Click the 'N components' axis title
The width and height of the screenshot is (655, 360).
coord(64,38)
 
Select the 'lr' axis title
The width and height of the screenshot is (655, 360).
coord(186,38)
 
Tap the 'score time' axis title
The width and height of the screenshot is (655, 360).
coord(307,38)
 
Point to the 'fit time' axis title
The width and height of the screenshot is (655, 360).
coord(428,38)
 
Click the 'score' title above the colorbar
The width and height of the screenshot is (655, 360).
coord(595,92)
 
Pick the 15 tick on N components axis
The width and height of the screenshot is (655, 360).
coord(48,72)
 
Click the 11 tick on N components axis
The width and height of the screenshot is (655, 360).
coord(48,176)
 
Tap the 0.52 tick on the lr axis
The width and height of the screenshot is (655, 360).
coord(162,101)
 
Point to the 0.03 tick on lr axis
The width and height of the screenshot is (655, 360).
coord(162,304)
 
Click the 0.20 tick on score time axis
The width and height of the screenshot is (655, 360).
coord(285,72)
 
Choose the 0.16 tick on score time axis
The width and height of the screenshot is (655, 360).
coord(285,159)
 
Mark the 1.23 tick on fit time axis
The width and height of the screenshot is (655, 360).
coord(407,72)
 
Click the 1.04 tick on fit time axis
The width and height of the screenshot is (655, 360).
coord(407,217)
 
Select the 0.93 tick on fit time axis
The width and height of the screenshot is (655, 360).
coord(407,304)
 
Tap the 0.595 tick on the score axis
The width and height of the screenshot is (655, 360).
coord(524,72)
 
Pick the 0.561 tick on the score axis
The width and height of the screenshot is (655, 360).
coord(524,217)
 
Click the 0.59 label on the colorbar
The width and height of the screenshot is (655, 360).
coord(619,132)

==

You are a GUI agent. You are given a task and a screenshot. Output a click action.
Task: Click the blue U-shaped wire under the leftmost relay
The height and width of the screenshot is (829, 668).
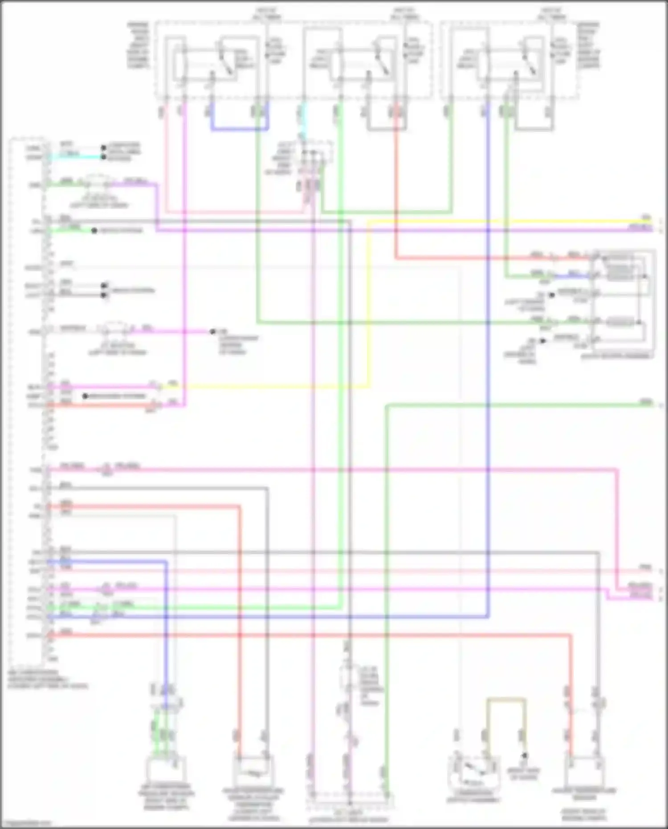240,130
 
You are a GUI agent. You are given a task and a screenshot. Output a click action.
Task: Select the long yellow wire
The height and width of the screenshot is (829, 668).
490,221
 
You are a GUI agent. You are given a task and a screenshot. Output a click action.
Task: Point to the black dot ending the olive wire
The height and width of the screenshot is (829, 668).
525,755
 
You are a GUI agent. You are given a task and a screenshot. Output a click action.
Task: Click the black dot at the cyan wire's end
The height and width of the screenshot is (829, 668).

▶ Work instructions: Recast the rows above as a numbered list, from the line holding "Point to the 0.03 tick on lr axis" through the line holding "coord(407,217)", inclusive, and leave out the blank lines.

▶ The completed task:
1. Point to the 0.03 tick on lr axis
2. The width and height of the screenshot is (655, 360).
3. coord(162,304)
4. Click the 0.20 tick on score time axis
5. The width and height of the screenshot is (655, 360).
6. coord(285,72)
7. Choose the 0.16 tick on score time axis
8. The width and height of the screenshot is (655, 360).
9. coord(285,159)
10. Mark the 1.23 tick on fit time axis
11. The width and height of the screenshot is (655, 360).
12. coord(407,72)
13. Click the 1.04 tick on fit time axis
14. The width and height of the screenshot is (655, 360).
15. coord(407,217)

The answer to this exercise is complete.